Los investigadores del Creative Machines Lab de Columbia Engineering, como parte de su interés por la interacción entre robots y humanos, llevan cinco años trabajando para crear EVA, un nuevo robot autónomo con un rostro suave y expresivo que responde a las expresiones de los humanos que tiene cerca. La investigación fue presentada en la conferencia ICRA el 30 de mayo del 2021 y el plano del robot ha sido publicado como acceso abierto en Hardware-X.
“La vida de EVA tomó forma hace unos años, cuando mis estudiantes y yo empezamos a notar que los robots de nuestro laboratorio nos miraban a través de saltones ojos de plástico”, afirma Hod Lipson, profesor de innovación (Mechanical Engineering) y director del Creative Machines Lab.
Lipson observó algo similar en su supermercado, donde vio a robots reponedores con chapas que indicaban sus nombres, uno de ellos con un cálido gorro tejido a mano. “La gente parecía humanizar sus colegas robóticos al ponerles ojos, una identidad y un nombre.

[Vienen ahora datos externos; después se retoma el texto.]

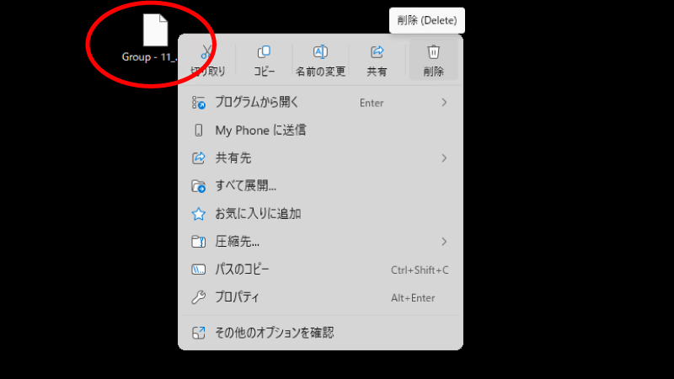Click the Group - 11 file name label

149,58
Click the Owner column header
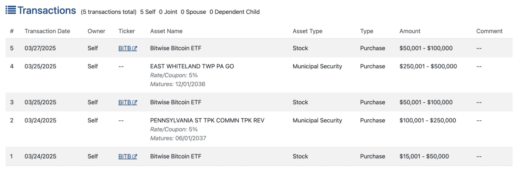This screenshot has height=173, width=516. (96, 31)
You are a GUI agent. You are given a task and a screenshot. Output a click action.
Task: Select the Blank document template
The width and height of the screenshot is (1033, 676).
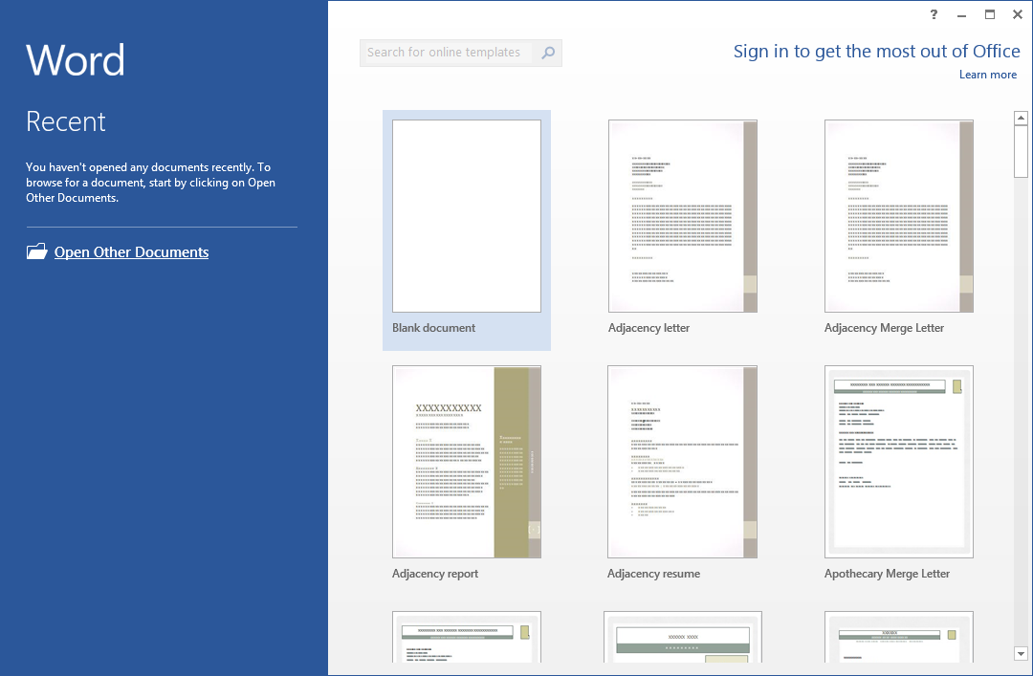point(466,214)
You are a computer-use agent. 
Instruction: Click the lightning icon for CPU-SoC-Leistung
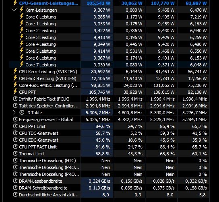[15, 78]
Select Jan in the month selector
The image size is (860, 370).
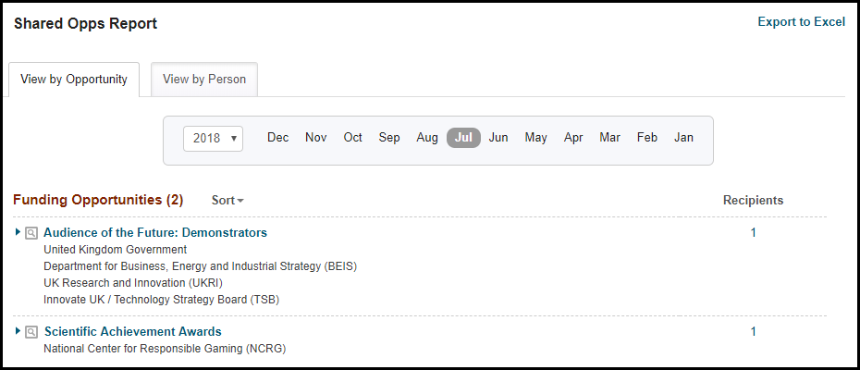683,138
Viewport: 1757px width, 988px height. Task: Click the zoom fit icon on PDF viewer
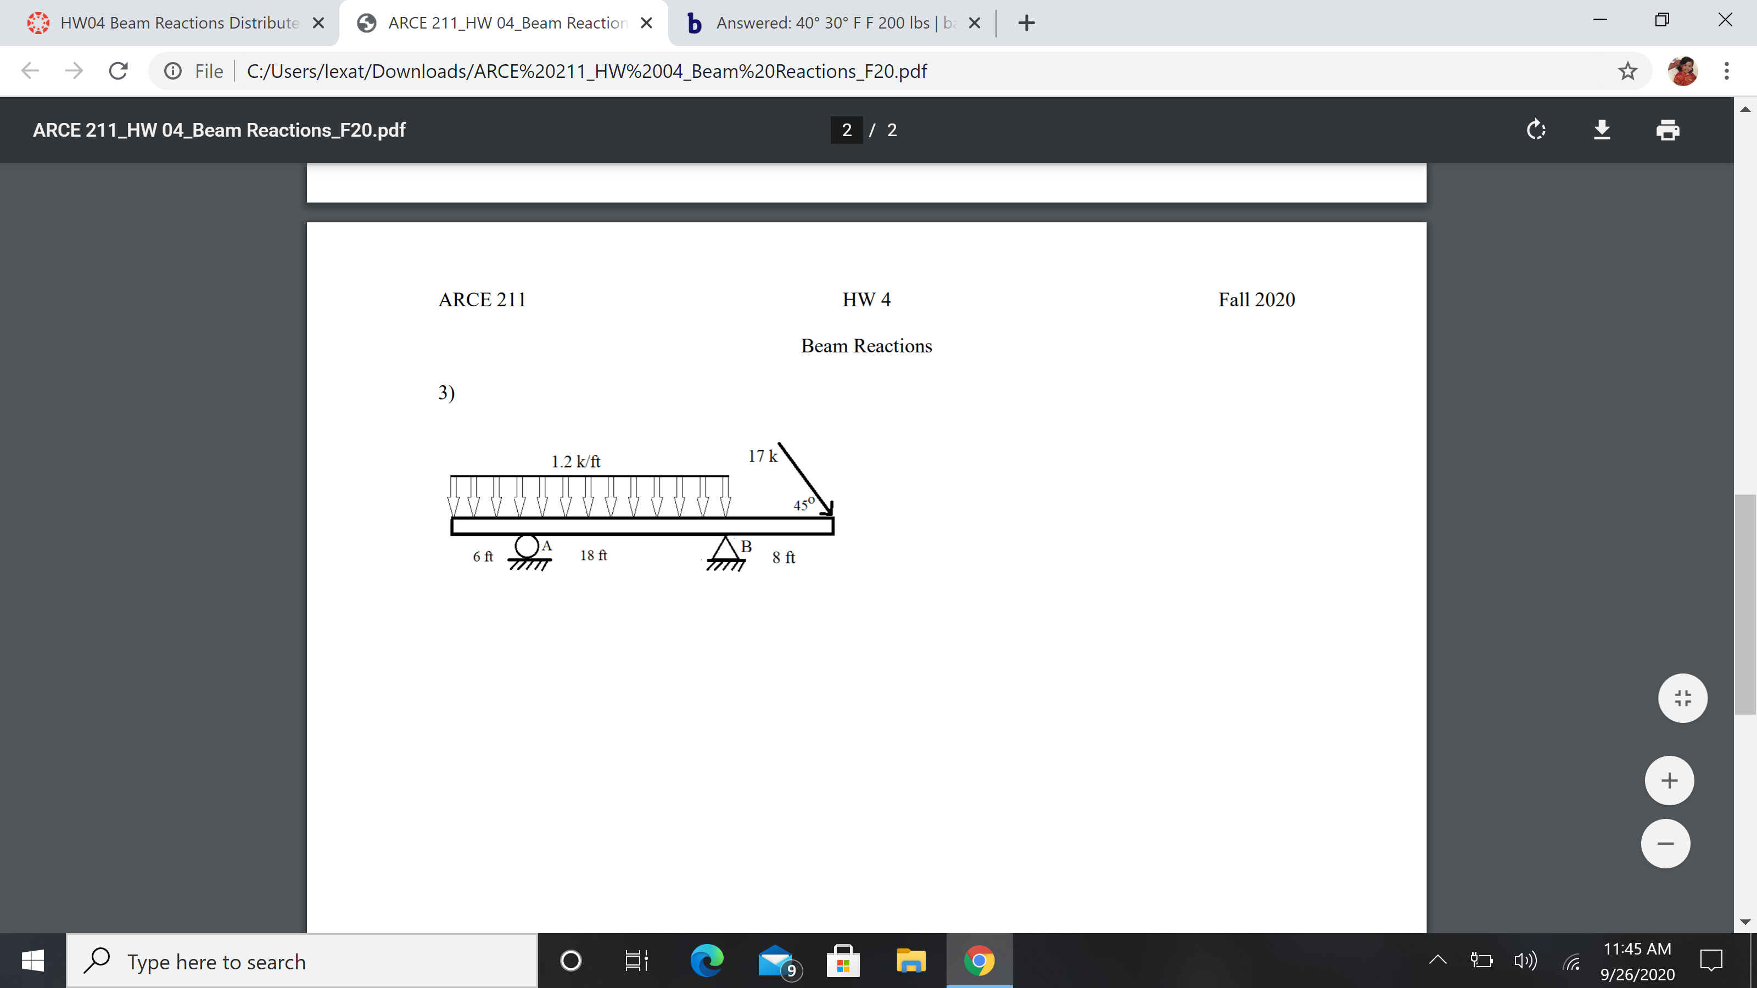point(1683,697)
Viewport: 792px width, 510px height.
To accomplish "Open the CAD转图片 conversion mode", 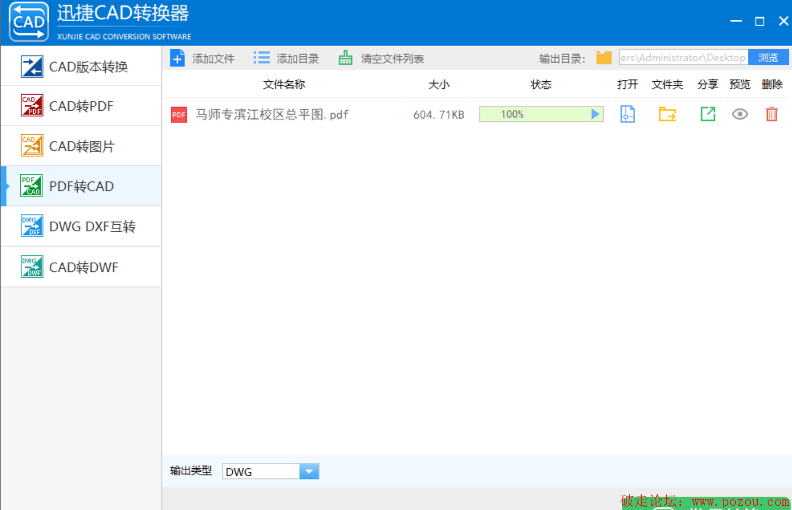I will pyautogui.click(x=81, y=146).
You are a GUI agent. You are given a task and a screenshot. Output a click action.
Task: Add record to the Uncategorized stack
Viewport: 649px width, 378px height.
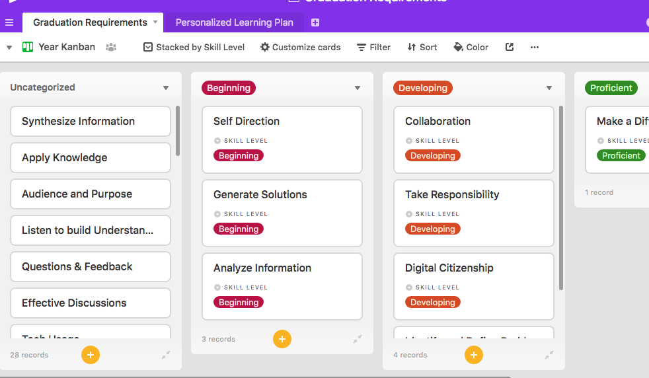point(91,355)
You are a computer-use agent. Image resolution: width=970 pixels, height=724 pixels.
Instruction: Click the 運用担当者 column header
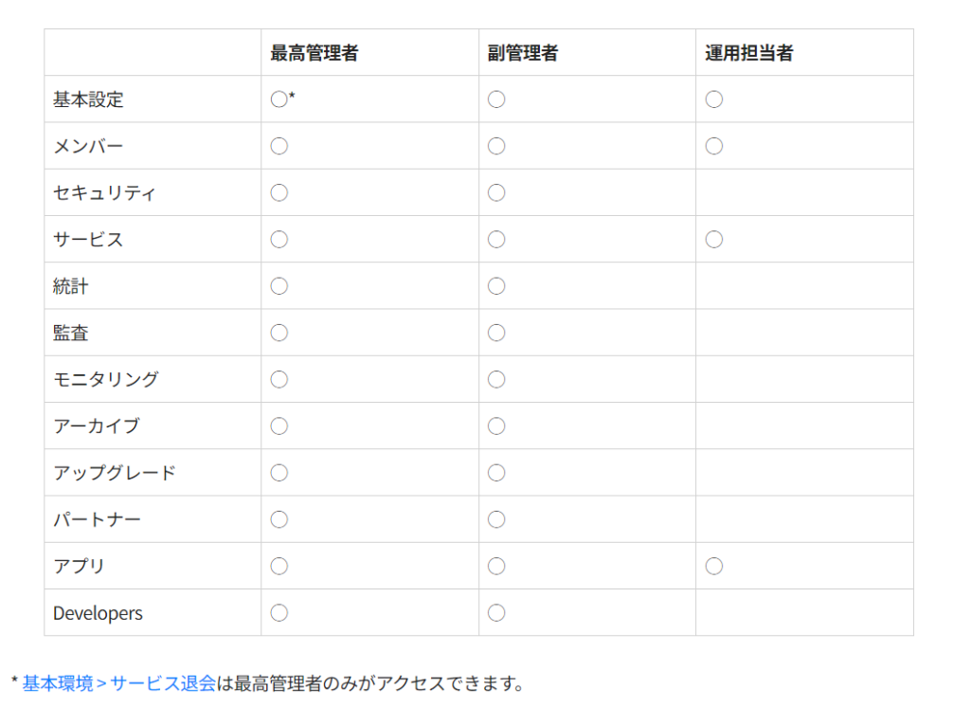pos(749,53)
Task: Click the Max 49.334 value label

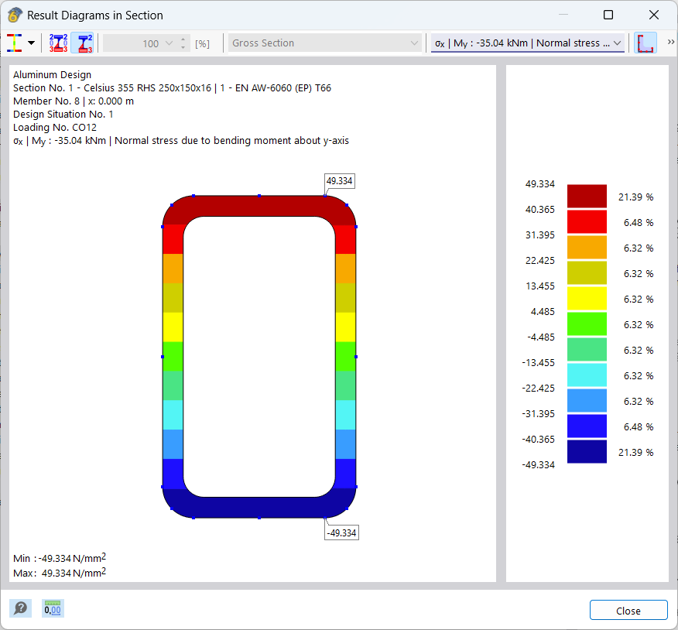Action: pos(58,573)
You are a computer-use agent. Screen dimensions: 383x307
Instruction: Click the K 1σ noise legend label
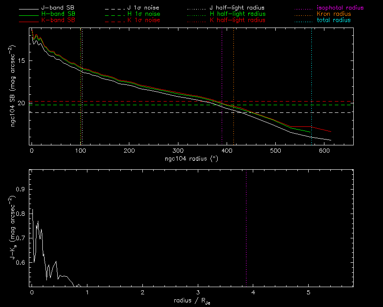[144, 21]
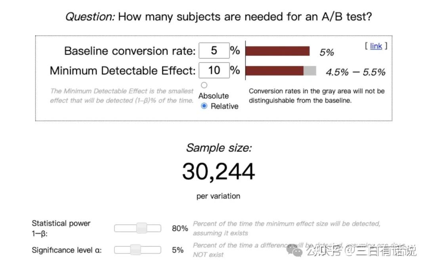
Task: Open the [ link ] hyperlink
Action: coord(376,46)
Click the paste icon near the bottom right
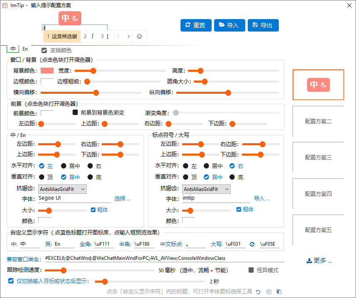Viewport: 356px width, 298px height. tap(279, 292)
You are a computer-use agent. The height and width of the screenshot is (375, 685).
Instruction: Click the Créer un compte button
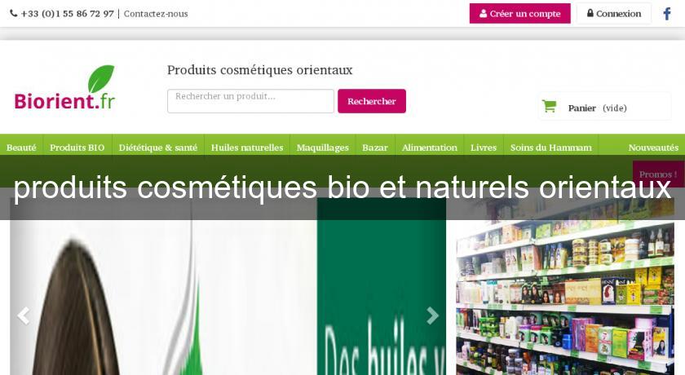520,14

Eso nos hizo preguntarnos: si los ojos y la ropa funciona, ¿por qué no hacer un robot que tenga un rostro humano super expresivo y que responde?”.
Un rostro robótico convincente
Por supuesto, es de esas ideas que se dicen más fácilmente que se hacen. Crear un rostro robótico convincente ha sido siempre un reto formidable para los expertos en robótica. Durante décadas, las piezas de los robots han sido realizadas con metal o plástico duro, materiales que son demasiado rígidos para tener la fluidez de movimiento del tejido humano. Los hardwares de robótica suelen ser igualmente crudos y difíciles de trabajar con ellos: los circuitos, los sensores y los motores son pesados, voluminosos y precisan de mucha energía.
La primera fase del proyecto comenzó hace unos años en el laboratorio de Lipson, cuando el estudiante Zanwar Faraj lideró un equipo de estudiantes en la construcción de la maquinaría física del robot. Construyeron EVA como un busto incorpóreo que se parece mucho a los intérpretes del Blue Man Group, que se caracterizan por sus espectáculos mudos pero facialmente muy expresivos.
EVA puede expresar ser emociones básicas: enfado, disgusto, miedo, alegría, tristeza y sorpresa, además de una gran variedad de emociones más matizadas, usando músculos artificiales -cables y motores, naturalmente- que mueven puntos específicos del rostro de EVA. Así es como logran que imite los movimientos de los más de 42 músculos de los rostros humanos.